What's the difference between a T-Rex and your sister? I can't stick my dick in a dinosaur.
What did the dentist say when he looks into a patient's mouth?
"I C D K"
You know what I see?
DICK
The daughter of an incestuous pedophile goes into the living room where he is watching TV and asks him if she can borrow the car that evening.
"Sure honey! If you suck my dick!"
So she gets down on him but something is wrong. She pops her head up and says: "Dad! This tastes like shit!"
"Oh yeah, I forgot," says the father. "I already gave your brother the car for tonight."
A couple were trying new things in the bedroom to spice up their marriage. The husband would blindfold the wife, put on a condom and she would guess the flavor. They did this one time a night.

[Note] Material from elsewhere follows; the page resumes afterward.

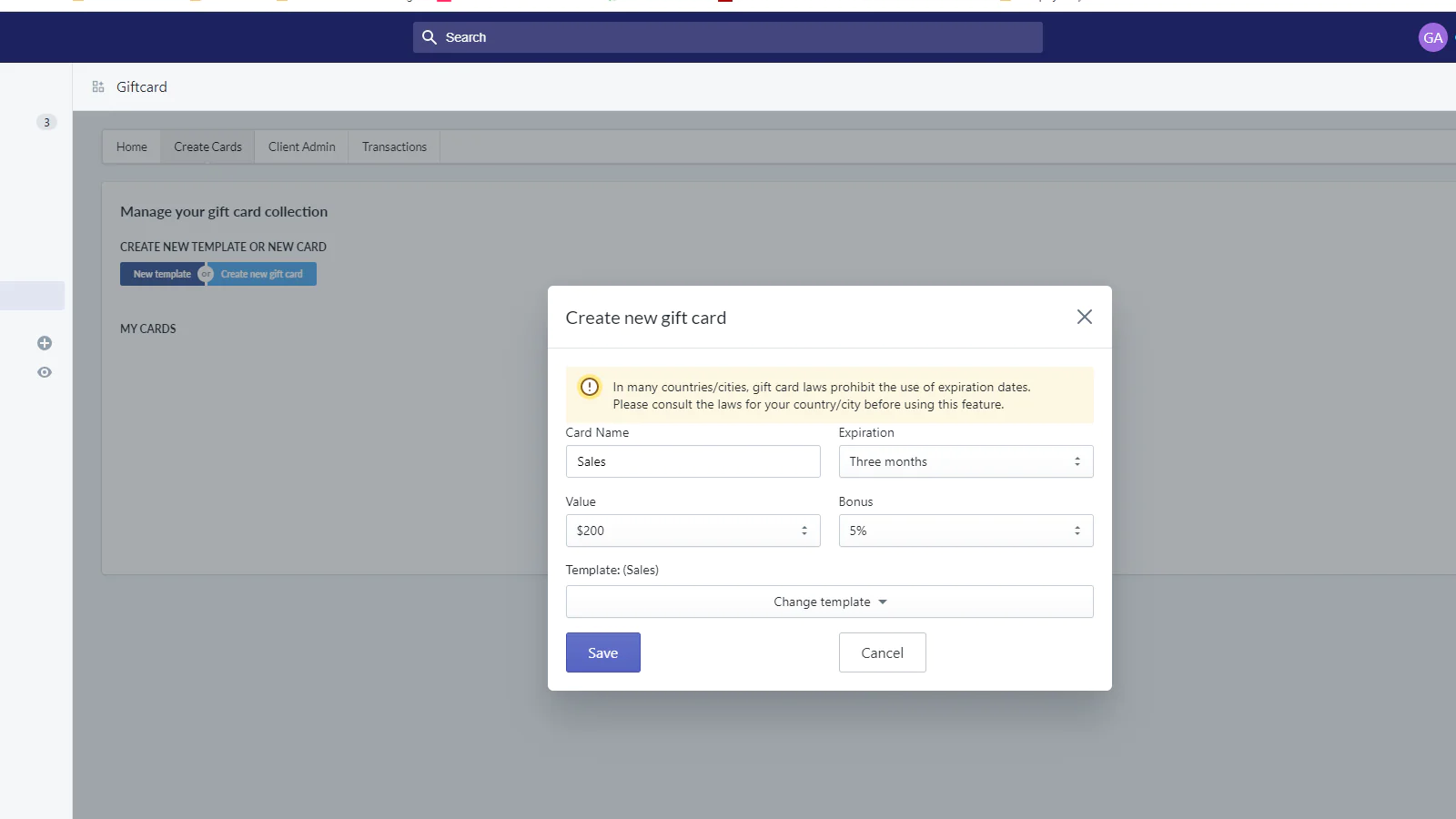Open the GA user avatar menu

click(1432, 37)
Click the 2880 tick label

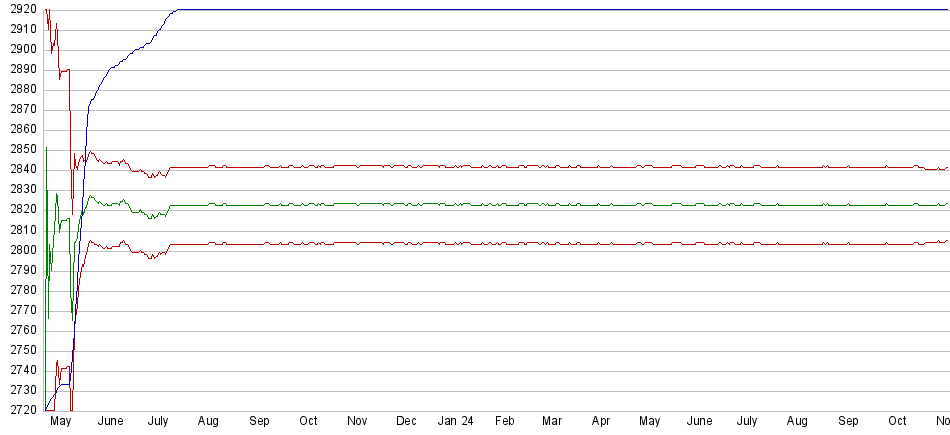(x=19, y=90)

The first night, she put the blindfold on and he put the condom on his dick and she tasted it, she immediately knew it was strawberry. The second night, the same thing happened except it was banana. The third night, she put the blindfold on and tasted his dick and said, "Eww it tastes like cheese and onions." The husband replied, "Hang on I haven't put the condom on yet."
What did the female rapist say at her hearing?
"Well that boy's dick was inside me and you know what you metoo people say, 'my body my choice.'"
Circumcision is like getting your dick sucked by a male. If you did not like it when you were a teenager, you probably will not like it when you become an adult.